Jonas Was Not An Instruction Manual

Lady Helen Blythe, sister of the Earl of Savage:

 

He said we were inside something – inside a living creature.  I didn’t shriek.  I pride myself on not shrieking.  Betsy didn’t shriek, either, but I think that’s because she hadn’t quite understood what he said.  Instead, she clung to my arm and looked all around with big, worried eyes.

Part of my mind was misgiving me, because I should never have brought the poor child into this adventure, and the other part of me wondered at my misgiving.  The servants had just always been there, and it was their job to do what I wished, was it not?

I looked at the big rough man in the dark suit, with his bad haircut and his blunt features.  I had a sudden feeling he would in no way agree with my assessment, since, in a way, he could be considered a servant, could he not?

Laughter bubbled up my throat, and I coughed to disguise it, and when Mr. Wolfe looked at me, I said, very seriously, “It truly is an awful smell, is it not?”

His eyes were grave, and narrowed, as he nodded.  “I suspect,” he said.  “That we’ve been… swallowed.”

I tried to imagine something large enough to have swallowed us whole, and to contain this immense chamber as well as… surely more?  I looked upward, towards the place he’d pointed, the place from which light came.  I remembered nanny reading to us about Jonas.  That was something I’d never thought would happen to me.  Sure, piracy and running away to sea…  All right, perhaps my understanding of such things hadn’t been – still wasn’t – perfect, but was it not probable that I could have managed to learn it?  Surely, even the pirate world couldn’t be more complex and baffling than the world of the ton.

But this…

Mr. Wolfe was walking, decidedly.  I said, “Where are you going?”  He turned around and looked at me blankly for a moment, then said the one word, “out.”

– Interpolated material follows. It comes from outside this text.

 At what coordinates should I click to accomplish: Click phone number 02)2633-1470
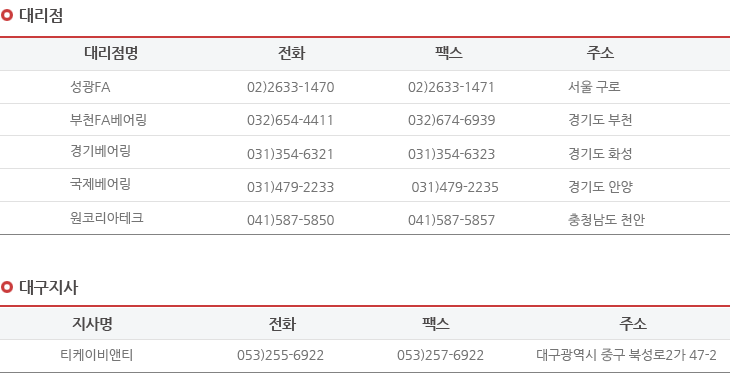[291, 87]
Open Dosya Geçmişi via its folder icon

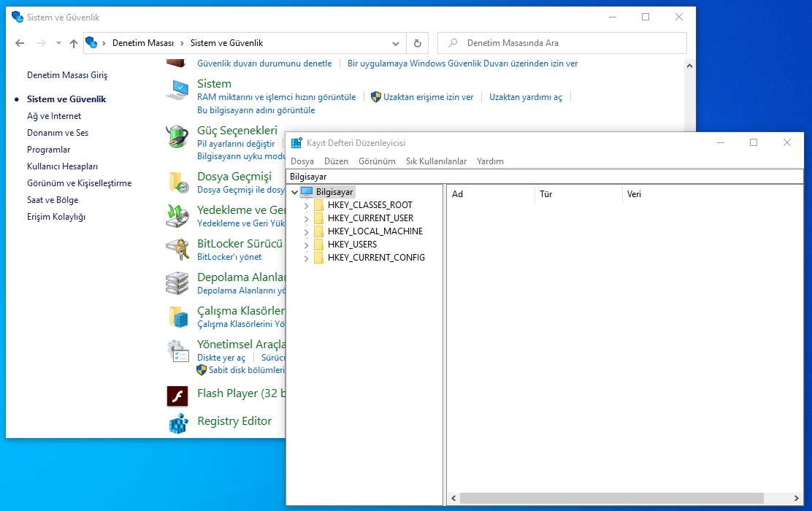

I hate men like that, who will answer things as though they were obvious when they clearly can’t be.  “What do you mean out?” I asked.  “You can’t know which way is out.”

He frowned a little.  “I think we’re in the alimentary canal of some large creature,” he said.  “I think one way or the other we will go out, but we must perforce go one way.”

I thought of the “one way or the other” and shuddered and almost said “you can’t mean it, which was stupid, for it was plain as his square, undemonstrative face that he did mean it.

I bit my lower lip and refused to act like a gabby.  After all, if we needed that I’d explain to Betsy exactly where we were.  I looked at her glazed looking eyes and felt bad again I’d dragged her into this.  No.  I was not a monster of cruelty.

I couldn’t however just go meekly so I said, “Why don’t we use magic?”

He clamped his hand on my upper arm and said, “Listen … lady,” the pause led me to believe he’d almost said something quite different.  “Listen, look up.”

I looked, to where the pink ceiling that was all too obviously flesh moved.  And then I saw it, the almost too subtle sparkle.  “It’s a magical animal,” I said.

“I think so,” he said.  “Indeed, I do think so.  And you will realize with the magic going bad, it would be a very bad idea to use it inside a magical being.”

“I think—” I said, then stopped, because I couldn’t explain to him that I thought we were inside the thing that shook and rattled and tried to break through beneath the fish-men city.  But he looked quizzically at me.  He hadn’t let go of my arm, and I didn’t make him.  He wasn’t holding too tightly, and his human warmth was strangely comforting in this place.  “What do you think?” he asked.  “You said you were trying to get out before, trying to transport home.  Were you two always inside this, since you disappeared?”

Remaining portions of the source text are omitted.